A typical end-to-end workflow:

  1. Define the config in GrowthBook — author it in the UI, or import it once from an existing code definition (see Import and export).
  2. Generate types from the config. Export the schema as TypeScript (or JSON Schema) and commit the generated types so your code is type-checked against the config's current shape. Regenerate when the config changes — the same pattern teams use for generated API clients or protobuf types.
  3. Consume the resolved value at runtime through a JSON feature flag backed by the config (see Using a config as a feature flag's value). The SDK serves the resolved value; the generated types describe its shape.
  4. Guard against drift in CI. The schema verify endpoint checks whether the shape your code expects still matches the config in GrowthBook. It reports whether the two are in sync and, when they differ, a categorized diffcontract changes (types, required-ness, enums, structure) separated from documentation-only changes (descriptions) — so a CI step can fail the build on real contract drift while treating doc changes as informational.

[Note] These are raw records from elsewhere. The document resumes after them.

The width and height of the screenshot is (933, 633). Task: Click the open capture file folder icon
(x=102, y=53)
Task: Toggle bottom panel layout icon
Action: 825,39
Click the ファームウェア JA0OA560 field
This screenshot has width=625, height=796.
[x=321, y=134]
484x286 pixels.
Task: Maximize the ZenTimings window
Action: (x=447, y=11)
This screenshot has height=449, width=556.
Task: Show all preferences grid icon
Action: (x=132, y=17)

Because types are compile-time and values are served at runtime, follow the same forward/backward-compatibility hygiene as any API contract: ship new fields with defaults (so a valid value exists the moment the field appears), and deprecate before removing.

Named projections (per-source type names)

When you import a config's schema from TypeScript and supply a source identifier (typically a service or codebase name), GrowthBook captures that source's named-type structure — for example, that the object at http.retry was declared as RetryPolicy. Exporting the schema with the same source reproduces those names instead of inlining the shapes:

  • Without a source — nested objects are inlined: retry: { maxAttempts: number; … }.
  • With a source — named interfaces are emitted: interface RetryPolicy { … } and retry: RetryPolicy.

Projections are rendered against the config's current schema, so the captured names stay attached as the config evolves — an export never serves a stale snapshot. Different sources can each keep their own type names for the same config. Projections are presentation metadata only: they never affect validation, the canonical schema, or drift detection.

Editing and approvals

Config changes go through the same draft → review → publish flow as features, governed by your organization's require-reviews settings matched on the config's project. You can view past versions, compare revisions, and revert from the config's page.

Some guardrails:

  • Archiving is blocked while a config is still referenced or while it has live child configs — resolve those first.
  • Deleting is blocked while other configs still inherit from it (it would dangle their parent link); delete or re-parent the children first.
  • Cycles in lineage or value references are rejected at save time.

REST API

Configs and their revisions are fully manageable over the REST API — create, update, archive, delete, list references, fetch the full lineage, see where each key is used, manage environment overrides, import/export value and schema, and drive the revision/approval flow programmatically. Webhook events (config.*, including config.revision.*) fire on every change, modeled after the feature and constant events.

To get the override values behind a key's usage, follow each reference back to its feature (GET /features/:id) — the key-usage endpoint reports where a key is used, and the feature is the source of truth for what it's set to.

Permissions

Creating, editing, and deleting configs requires the Manage Configs permission (the ConfigsFullAccess policy), which is included in the Engineer, Experimenter, and Admin roles by default. Configs can be scoped to specific projects.